Announcement indicates that the AI model will operate on “under 10GB of VRAM on consumer GPUs.” Essentially, you can run it on a 10GB Nvidia GeForce RTX 3080, an AMD Radeon RX 6700 or potentially something less powerful. However, there’s no information regarding the minimum graphics requirements. That’s still in contrast with a lot of AI generation models, which tend to be hosted by servers since they take several Nvidia A100 GPUs to run.

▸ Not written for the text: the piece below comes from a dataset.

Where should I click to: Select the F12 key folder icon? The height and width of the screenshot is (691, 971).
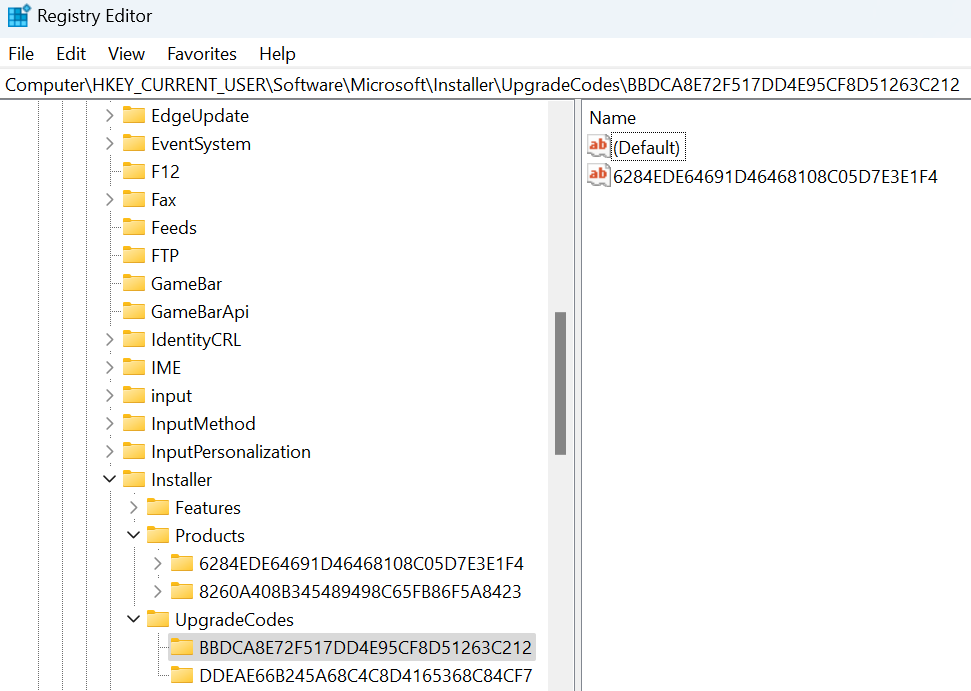[134, 172]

The image generator has been led through development by Robin Rombach of LMU Munich’s Machine Vision & Learning Research group, and Patrick Esser who helped develop video editing software, Runway.

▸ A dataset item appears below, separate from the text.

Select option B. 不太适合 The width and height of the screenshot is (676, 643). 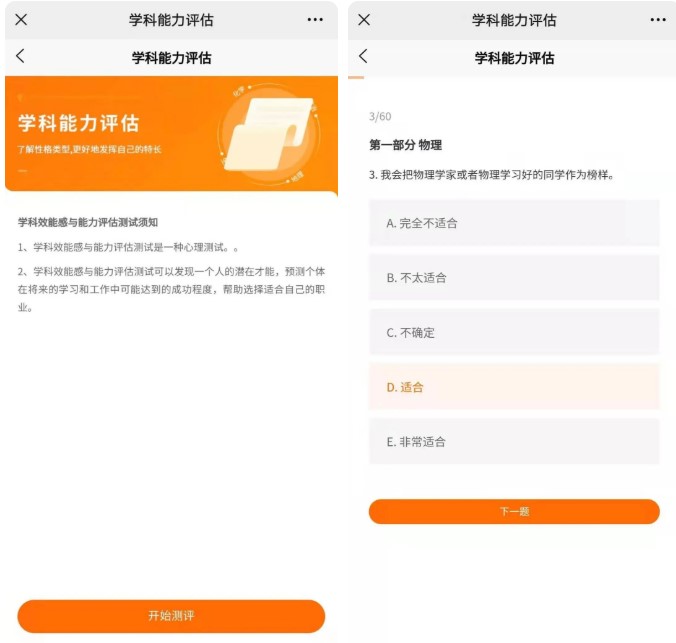tap(514, 278)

Stable Diffusion is trained on Stability AI’s 4,000 A100 Ezra-1 AI ultracluster, with more than 10,000 beta testers generating 1.7 million images per day in order to explore this approach.
The main dataset for Stable Diffusion originates from the ensuing CLIP-based AI model LAION-Aesthetics, which filters the images based on how “beautiful” they are. I’m not exactly sure how beauty has been defined in this instance, however. LAION-Aesthetics selects and reprograms images from LAION 5B(opens in new tab)’s massive database, that was created to fix address the problem that datasets—such as the billions of image and text pairs used by Dall-E and CLIP—have not been made openly available.
The AI can create images at 512×512 pixel resolution in only a few seconds, still I assume upscaling to larger images may take a bit longer. There’s still a long way to go, with the Stability AI team still researching the current method of image generation.
The great news is that “this will provide the template for the release of many open models we are currently training to unlock human potential.”
What a time to be alive, hey?
“We look forward to the open ecosystem that will emerge around this and further models to truly explore the boundaries of latent space,” the announcement says.
There’s also a note at the bottom from LAION’s Organizational Lead & Researcher, Christoph Schuhmann, who says: “With this project we continue to pursue our mission to make state of the art machine learning accessible for people from all over the world. 100% open. 100% free.”